As you might expect, some of Aslan’s theories go against the grain of widely accepted notions about Jesus. He argues, for instance, that Jesus was first and foremost a politically-minded revolutionary who sought to free the Jewish people from Roman control, and that his characterization as a pacifist figure with a primarily spiritual agenda was at least in part the construction of early Christian leaders who, in the decades following Jesus’s death, sought to mold the story of his life and teachings to suit the needs of the faith they were advancing. Aslan also echoes familiar but no less controversial doubts about the validity of the Bible as a historical record. The Scriptures, he has said, “are valuable in the sense that they reveal certain truths to us, but…the facts that they reveal are not as valuable as the truths are.”

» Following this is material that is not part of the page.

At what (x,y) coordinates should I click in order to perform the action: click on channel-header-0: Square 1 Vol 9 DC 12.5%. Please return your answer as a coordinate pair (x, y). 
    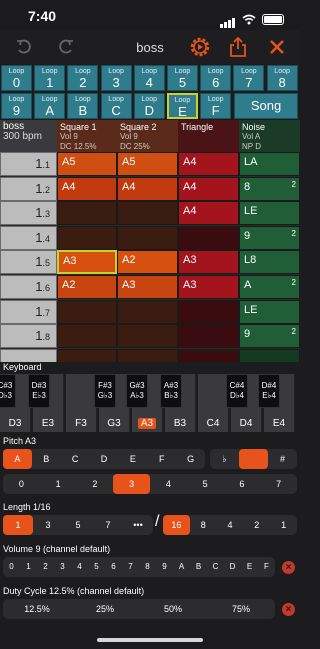
    Looking at the image, I should click on (87, 136).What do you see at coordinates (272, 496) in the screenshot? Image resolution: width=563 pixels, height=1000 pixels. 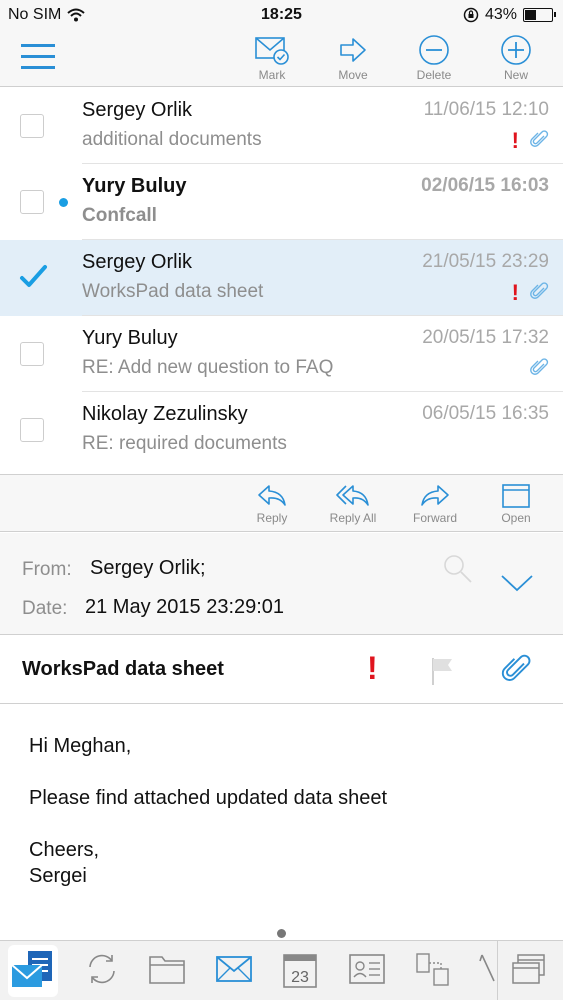 I see `reply-arrow-icon` at bounding box center [272, 496].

Given Aslan’s bold claims and the sensitivities around his subject matter, it’s not surprising that “Zealot” has triggered controversy. Notably, some critics have called into question Aslan’s impartiality as a historian, citing the fact that he happens to be a Muslim. In an interview that has exploded across the Web (thanks in large part to a characteristically dressed-down headline from BuzzFeed, “Is This The Most Embarrassing Interview Fox News Has Ever Done?”), host Lauren Green suggested that, as a Muslim, the Iranian-American scholar brings an inherent bias to his study of Christ, likening him to a Democrat writing a book about a Republican.
While debates over biases in religious scholarship rage on, critical reviews of “Zealot” continue to come in. For the most part, they’re stacked in Aslan’s favor. NPR writes that “Zealot” is “meticulously researched.” Kimberly Marlowe Hartnett of the Seattle Times calls the book “fascinating,” writing that “Aslan may come as close as one can to respecting those who revere Jesus as the peace-loving, turn-the-other-cheek, true son of God depicted in modern Christianity, even as he knocks down that image.” The New Yorker praises Aslan’s “riveting biography” for synthesizing “Scripture and scholarship to create an original account, centered on Jesus’s non-exceptionalism.”
Adam Kirsch of the Jewish life and culture magazine Tablet calls the book “a coherent and often convincing portrait of who Jesus was and what he wanted,” but points to problems in Aslan’s central argument. “The Jesus of the Gospels is much more than a Jewish nationalist,” Kirsch writes. “If he were simply a zealot, he would not be remembered today.” By far the most scathing attack on the book to date comes from Fox News’ John S. Dickerson: “‘Zealot’ is being presented as an objective and scholarly history, not as it actually is—an educated Muslim’s opinions [sic] about Jesus and the ancient Near East.”
All publicity, as they say, is good publicity: By the Monday following the controversial Fox News interview (which aired on Friday, July 26), sales of “Zealot” had increased 35 percent, according to Random House, the book’s publisher.